TASK DETAILS
Reproduce the Harry Mathews biography word for word between "In 1961, he" and "that rarely overlapped.", inclusive.

TEXT SHOWN
..........

A short life of the author
Harry Mathews (14 February 1930 – 25 January 2017) was an American novelist, poet, essayist, and translator who spent most of his life in Paris and was the first — and for decades the only — American member of the Oulipo (Ouvroir de littérature potentielle), the French literary group founded by Raymond Queneau and François Le Lionnais in 1960 and devoted to the exploration of constrained writing — literature produced according to formal rules, mathematical structures, and procedural constraints. Mathews’s novels, which include The Conversions (1962), Tlooth (1966), The Sinking of the Odradek Stadium (1975), and Cigarettes (1987), are among the most intellectually ambitious and genuinely original works of American fiction written in the second half of the twentieth century. Almost nobody has read them.
Life
Mathews was born in New York City into a wealthy family. He was educated at Harvard, where he studied music, and at the École Normale de Musique in Paris. He originally intended to be a composer but turned to writing in his late twenties. He married the artist Niki de Saint Phalle (they later divorced) and settled permanently in Paris, where he lived for most of his adult life, writing in English in a French literary milieu.
In 1961, he co-founded the literary magazine Locus Solus (named after Raymond Roussel’s novel) with John Ashbery, Kenneth Koch, and James Schuyler — the core poets of the New York School — and the magazine published some of the most important experimental American writing of the early 1960s. His friendship with these poets, and with Georges Perec, Italo Calvino, and other Oulipians, placed Mathews at the centre of two literary worlds that rarely overlapped.

..........

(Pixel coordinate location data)

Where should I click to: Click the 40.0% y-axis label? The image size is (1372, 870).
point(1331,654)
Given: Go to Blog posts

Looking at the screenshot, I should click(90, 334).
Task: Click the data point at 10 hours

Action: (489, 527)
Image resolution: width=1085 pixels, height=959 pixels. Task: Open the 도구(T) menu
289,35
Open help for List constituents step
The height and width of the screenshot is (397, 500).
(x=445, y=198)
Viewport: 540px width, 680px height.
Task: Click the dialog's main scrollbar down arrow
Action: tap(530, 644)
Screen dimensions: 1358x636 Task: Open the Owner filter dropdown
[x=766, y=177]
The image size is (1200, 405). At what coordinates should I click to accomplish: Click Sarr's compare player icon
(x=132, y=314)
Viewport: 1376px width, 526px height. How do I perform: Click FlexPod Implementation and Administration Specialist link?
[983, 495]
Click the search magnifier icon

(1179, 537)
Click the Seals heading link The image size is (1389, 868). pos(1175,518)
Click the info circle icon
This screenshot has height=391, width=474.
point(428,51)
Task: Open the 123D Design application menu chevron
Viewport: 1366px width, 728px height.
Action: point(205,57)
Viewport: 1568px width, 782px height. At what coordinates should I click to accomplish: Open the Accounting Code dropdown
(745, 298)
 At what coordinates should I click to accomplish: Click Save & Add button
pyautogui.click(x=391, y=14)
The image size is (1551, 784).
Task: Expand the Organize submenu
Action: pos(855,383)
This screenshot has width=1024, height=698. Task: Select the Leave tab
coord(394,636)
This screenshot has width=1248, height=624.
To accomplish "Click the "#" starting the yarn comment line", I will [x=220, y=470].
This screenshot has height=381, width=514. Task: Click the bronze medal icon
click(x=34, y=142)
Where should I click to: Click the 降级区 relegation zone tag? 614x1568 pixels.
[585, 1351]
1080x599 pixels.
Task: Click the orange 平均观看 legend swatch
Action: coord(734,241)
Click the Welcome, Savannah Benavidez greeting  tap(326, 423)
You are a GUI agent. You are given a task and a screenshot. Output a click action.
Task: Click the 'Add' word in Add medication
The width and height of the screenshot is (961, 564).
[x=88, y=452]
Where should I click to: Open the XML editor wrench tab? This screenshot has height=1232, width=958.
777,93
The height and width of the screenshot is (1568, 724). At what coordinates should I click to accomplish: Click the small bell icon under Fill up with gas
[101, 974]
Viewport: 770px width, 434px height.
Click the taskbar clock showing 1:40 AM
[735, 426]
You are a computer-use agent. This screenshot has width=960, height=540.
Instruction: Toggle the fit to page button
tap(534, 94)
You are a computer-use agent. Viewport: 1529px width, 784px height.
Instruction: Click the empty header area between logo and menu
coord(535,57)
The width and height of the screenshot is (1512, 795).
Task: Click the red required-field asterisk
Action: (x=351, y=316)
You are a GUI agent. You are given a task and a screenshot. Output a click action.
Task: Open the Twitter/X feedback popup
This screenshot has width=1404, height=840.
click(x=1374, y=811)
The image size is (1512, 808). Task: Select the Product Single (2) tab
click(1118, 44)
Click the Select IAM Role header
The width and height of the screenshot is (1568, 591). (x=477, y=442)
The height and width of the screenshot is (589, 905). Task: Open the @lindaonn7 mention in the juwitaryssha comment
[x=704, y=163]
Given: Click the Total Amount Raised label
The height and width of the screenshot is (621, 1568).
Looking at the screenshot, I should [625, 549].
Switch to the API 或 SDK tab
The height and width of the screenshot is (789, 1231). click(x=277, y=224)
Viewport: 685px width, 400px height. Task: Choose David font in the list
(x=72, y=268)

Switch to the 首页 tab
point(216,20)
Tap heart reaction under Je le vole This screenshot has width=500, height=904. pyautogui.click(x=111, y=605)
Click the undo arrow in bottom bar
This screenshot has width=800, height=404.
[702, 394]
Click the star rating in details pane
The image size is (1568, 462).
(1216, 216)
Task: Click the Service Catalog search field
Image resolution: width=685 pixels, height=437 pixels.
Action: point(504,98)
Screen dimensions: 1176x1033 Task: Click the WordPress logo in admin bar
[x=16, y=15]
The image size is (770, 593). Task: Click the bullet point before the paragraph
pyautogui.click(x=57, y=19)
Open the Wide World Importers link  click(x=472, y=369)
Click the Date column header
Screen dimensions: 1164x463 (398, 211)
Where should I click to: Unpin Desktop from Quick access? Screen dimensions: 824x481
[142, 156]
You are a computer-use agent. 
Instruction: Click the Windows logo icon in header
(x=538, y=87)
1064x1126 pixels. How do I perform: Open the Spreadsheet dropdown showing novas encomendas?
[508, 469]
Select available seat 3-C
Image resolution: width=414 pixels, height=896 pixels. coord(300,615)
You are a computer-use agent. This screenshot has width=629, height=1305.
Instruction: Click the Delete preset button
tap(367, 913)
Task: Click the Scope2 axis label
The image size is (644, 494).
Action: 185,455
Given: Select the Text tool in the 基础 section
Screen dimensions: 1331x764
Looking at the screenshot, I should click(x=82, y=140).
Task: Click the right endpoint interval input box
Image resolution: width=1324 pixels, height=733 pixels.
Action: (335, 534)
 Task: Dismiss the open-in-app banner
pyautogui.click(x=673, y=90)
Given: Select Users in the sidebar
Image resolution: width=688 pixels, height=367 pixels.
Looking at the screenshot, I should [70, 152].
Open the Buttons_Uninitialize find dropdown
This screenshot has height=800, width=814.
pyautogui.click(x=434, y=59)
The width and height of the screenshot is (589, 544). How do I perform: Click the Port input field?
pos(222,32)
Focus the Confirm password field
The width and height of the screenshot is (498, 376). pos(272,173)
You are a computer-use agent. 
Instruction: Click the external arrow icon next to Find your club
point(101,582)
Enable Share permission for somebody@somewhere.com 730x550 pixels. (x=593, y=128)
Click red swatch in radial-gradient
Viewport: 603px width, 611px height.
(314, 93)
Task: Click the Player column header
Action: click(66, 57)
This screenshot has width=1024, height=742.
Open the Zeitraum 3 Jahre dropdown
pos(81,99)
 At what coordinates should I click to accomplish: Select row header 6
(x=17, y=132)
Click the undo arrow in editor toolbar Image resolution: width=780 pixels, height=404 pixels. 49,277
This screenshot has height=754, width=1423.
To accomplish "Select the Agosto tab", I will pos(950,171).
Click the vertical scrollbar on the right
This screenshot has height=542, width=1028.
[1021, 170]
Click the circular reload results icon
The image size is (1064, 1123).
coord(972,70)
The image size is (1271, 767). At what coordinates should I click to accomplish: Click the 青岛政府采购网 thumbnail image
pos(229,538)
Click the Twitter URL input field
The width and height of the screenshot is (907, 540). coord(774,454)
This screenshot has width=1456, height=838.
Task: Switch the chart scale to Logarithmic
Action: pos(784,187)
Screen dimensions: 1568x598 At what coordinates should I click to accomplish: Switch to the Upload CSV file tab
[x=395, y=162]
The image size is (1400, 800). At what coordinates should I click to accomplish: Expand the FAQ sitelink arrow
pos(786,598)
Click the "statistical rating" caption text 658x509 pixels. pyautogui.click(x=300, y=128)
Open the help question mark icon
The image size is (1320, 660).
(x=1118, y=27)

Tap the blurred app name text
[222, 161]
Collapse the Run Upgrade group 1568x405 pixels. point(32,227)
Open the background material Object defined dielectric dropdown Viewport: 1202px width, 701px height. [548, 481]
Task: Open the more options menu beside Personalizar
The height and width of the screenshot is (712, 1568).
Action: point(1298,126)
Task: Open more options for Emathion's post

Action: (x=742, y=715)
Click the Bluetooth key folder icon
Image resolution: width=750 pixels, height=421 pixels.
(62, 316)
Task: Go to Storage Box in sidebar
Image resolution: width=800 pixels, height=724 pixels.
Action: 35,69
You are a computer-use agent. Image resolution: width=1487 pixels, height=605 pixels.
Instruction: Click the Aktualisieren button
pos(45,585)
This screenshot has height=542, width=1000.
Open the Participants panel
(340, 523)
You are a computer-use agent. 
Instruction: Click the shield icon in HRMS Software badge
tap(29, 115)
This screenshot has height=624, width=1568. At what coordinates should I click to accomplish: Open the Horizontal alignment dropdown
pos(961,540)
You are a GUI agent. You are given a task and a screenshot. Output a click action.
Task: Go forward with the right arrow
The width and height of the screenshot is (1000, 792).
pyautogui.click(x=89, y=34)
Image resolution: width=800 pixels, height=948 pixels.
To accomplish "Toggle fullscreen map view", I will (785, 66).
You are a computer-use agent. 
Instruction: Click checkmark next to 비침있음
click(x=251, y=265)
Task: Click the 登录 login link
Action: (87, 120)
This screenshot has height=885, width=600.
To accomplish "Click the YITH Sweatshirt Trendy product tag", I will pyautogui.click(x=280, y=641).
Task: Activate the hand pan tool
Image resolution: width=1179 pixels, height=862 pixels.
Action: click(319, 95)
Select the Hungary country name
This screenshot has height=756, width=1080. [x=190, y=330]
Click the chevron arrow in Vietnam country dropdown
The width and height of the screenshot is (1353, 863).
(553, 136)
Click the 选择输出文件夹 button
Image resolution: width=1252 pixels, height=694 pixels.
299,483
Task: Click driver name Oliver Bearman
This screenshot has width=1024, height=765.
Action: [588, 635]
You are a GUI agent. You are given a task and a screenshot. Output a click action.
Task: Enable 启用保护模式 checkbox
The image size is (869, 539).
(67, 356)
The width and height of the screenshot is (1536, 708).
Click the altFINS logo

..........

EXERCISE RESPONSE
In 1961, he co-founded the literary magazine Locus Solus (named after Raymond Roussel’s novel) with John Ashbery, Kenneth Koch, and James Schuyler — the core poets of the New York School — and the magazine published some of the most important experimental American writing of the early 1960s. His friendship with these poets, and with Georges Perec, Italo Calvino, and other Oulipians, placed Mathews at the centre of two literary worlds that rarely overlapped.